ASSIGNMENT:
Please repeat word for word the line containing "Where should I" and every following line up to and including the last one below, pictures excluded.

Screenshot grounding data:

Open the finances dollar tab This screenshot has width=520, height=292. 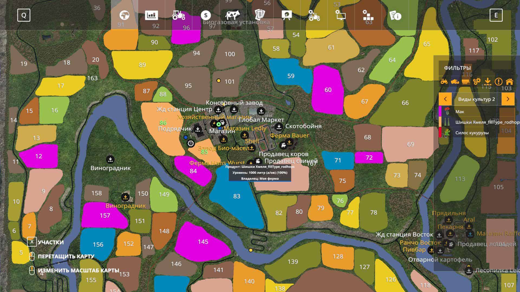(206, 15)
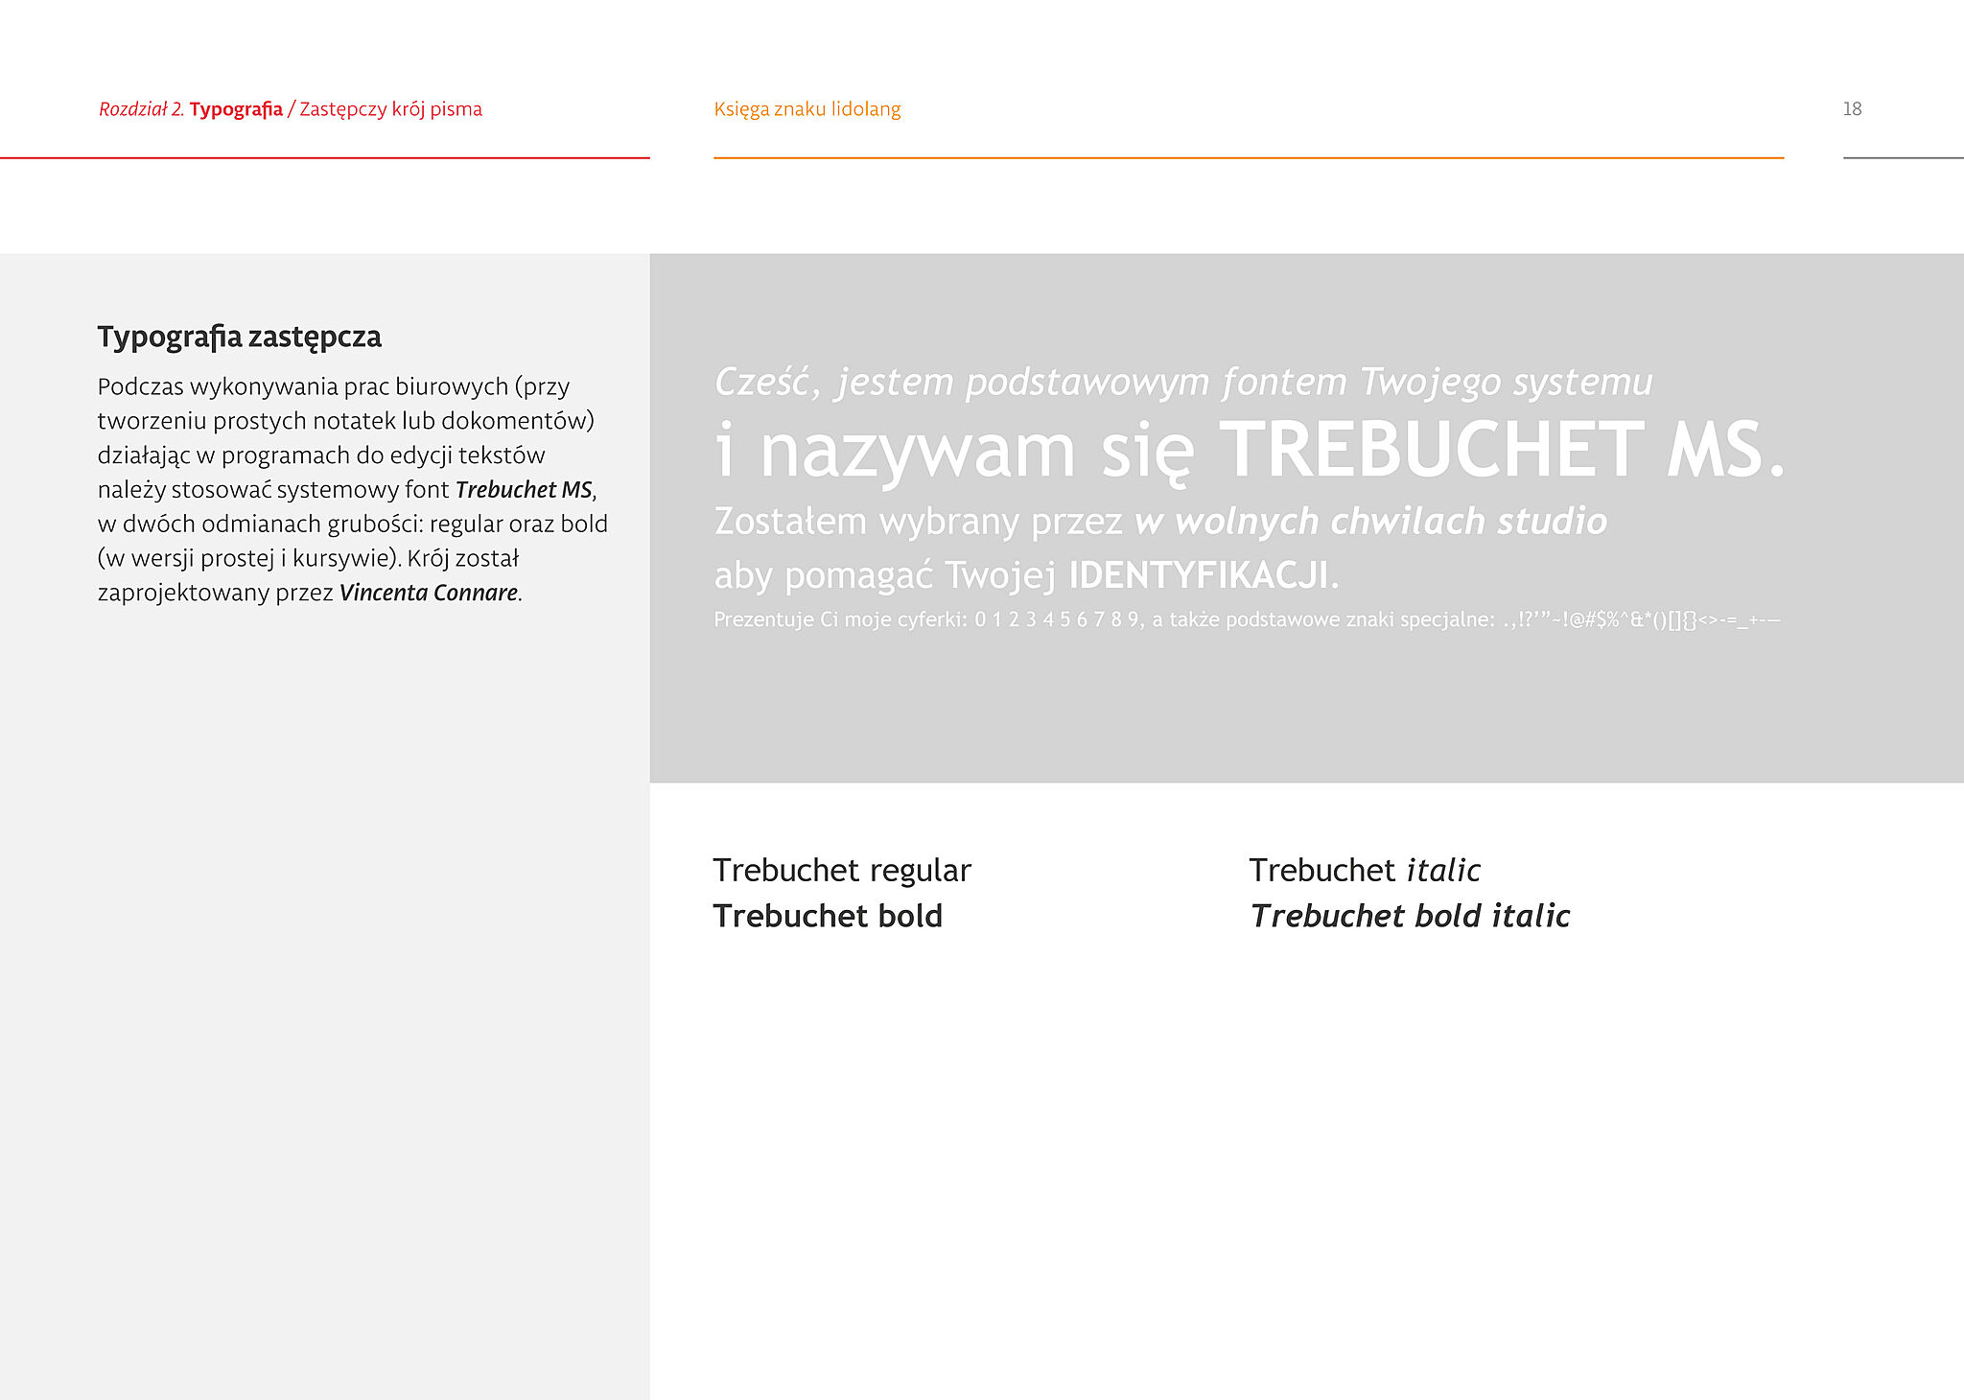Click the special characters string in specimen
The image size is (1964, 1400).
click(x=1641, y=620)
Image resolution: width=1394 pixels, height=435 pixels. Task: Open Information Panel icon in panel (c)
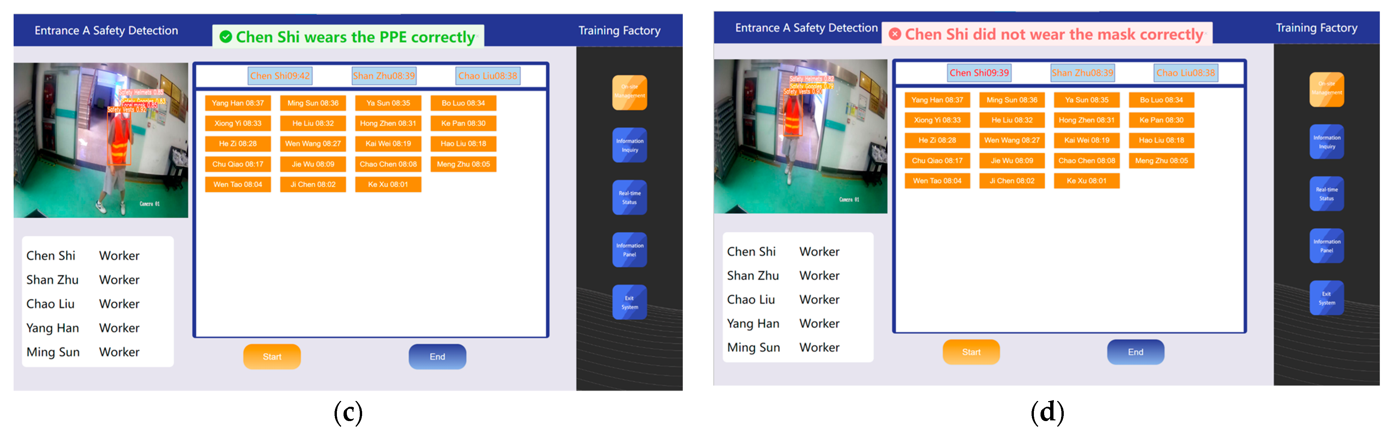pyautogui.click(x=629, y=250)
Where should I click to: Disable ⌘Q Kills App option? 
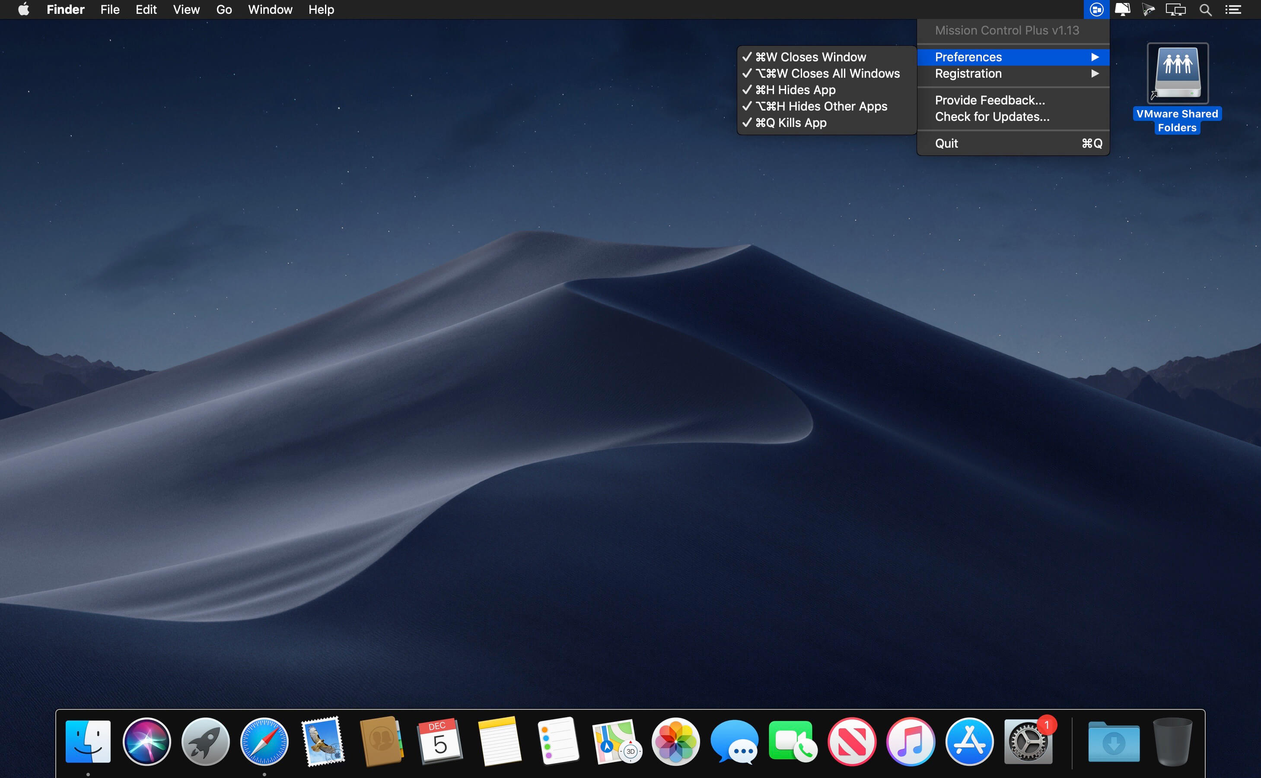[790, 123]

RESPONSE TO THE EXERCISE:
Where should I click to: Disable ⌘Q Kills App option? 
[790, 123]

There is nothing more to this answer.